Perguntado sobre a possibilidade de retornar ao DF, Bruno revela que não pensa na possibilidade. “Os custos são muito elevados e com a minha casa financiada aqui, acho que ficarei por mais uns anos na região”, afirma o jornalista. O professor Sobrinho ressalta que essa é uma tendência também, sobretudo pelo custo de vida. “O DF tem uma concentração de renda absurda, e uma população de alta e média renda muito expressiva. Então o custo de vida é muito alto tanto na alimentação, quanto na moradia. É muito caro comprar, legalmente, um imóvel”, explica. Dessa forma, o professor afirma que o custo de vida alto contribui para que as pessoas de classe média e baixa busquem outras opções no entorno.
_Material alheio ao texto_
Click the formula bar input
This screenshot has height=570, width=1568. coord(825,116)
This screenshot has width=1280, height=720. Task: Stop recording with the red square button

Diego Meira, servidor público de 38 anos, também fez a mudança para Valparaíso. Ex-morador do Guará, ele conta que há três anos atrás saiu do DF para conseguir a casa própria em Goiás. “Morava de aluguel no Guará, como no entorno os preços de imóveis são mais em conta, optei pelo entorno”, explica. Diego também não vê, pelo menos em um futuro próximo, a volta para o DF. “Além do valor do imóvel ser mais em conta, o motivo principal foi a distância até o meu trabalho, sendo mais perto que Ceilândia e Samambaia, por exemplo”, conclui.

Outra ex-moradora do DF é Janaina Lagasse, psicóloga de 28 anos. Ela saiu de Brazlândia para morar em Águas Lindas junto com a namorada e, assim como nos casos anteriores, viu também no entorno um custo de vida mais acessível. “Eu mudei para cá em 2021 principalmente pelo custo de vida. A gente conseguiu financiar um apartamento próprio, e seria muito mais difícil fazer isso no DF sem comprometer a renda total”, conta Janaina. A psicóloga coloca em conta também os preços menores de alguns serviços, como mercado. Ela observa ainda que, em comparação com Brazlândia, os aluguéis em Águas Lindas são bem mais acessíveis.

Trânsito ainda é o maior problema

Apesar do custo de vida mais baixo no entorno, a questão da mobilidade ainda é um problema enfrentado pelos moradores da região. Janaina conta que o motivo que a faz pensar em voltar para o DF,é o trânsito. “O trânsito é muito pesado na hora que eu saio de manhã, e quando eu volto também pego engarrafamento”. Mesmo assim, a psicóloga já considera que a qualidade de vida em Águas Lindas é superior à de Brazlândia. Já em Valparaíso, Diego e Bruno também consideram a mobilidade como o mais estressante da moradia no entorno: “no horário de retorno para casa, o trânsito sempre é mais caótico”, relata o servidor.

Ainda assim, o professor Sobrinho reforça que esse problema não está restrito aos municípios goianos. “A questão da mobilidade é problemática não apenas no entorno, ela é problemática dentro do DF. Uma pessoa que mora no Sol Nascente, na Ceilândia, em Brazlândia, ou em Planaltina sofre os mesmos problemas que uma pessoa que mora no entorno”, enfatiza. O professor considera, dessa forma, que esse é um obstáculo da região metropolitana de Brasília inteira. “Então de certa forma, eu acho que essa questão da mobilidade é um desafio a ser enfrentado no âmbito dessa região integrada de desenvolvimento do entorno. Isso vai envolver a União, o DF, o Estado de Goiás, o Estado de Minas Gerais e os municípios dessa área metropolitana”, reforça.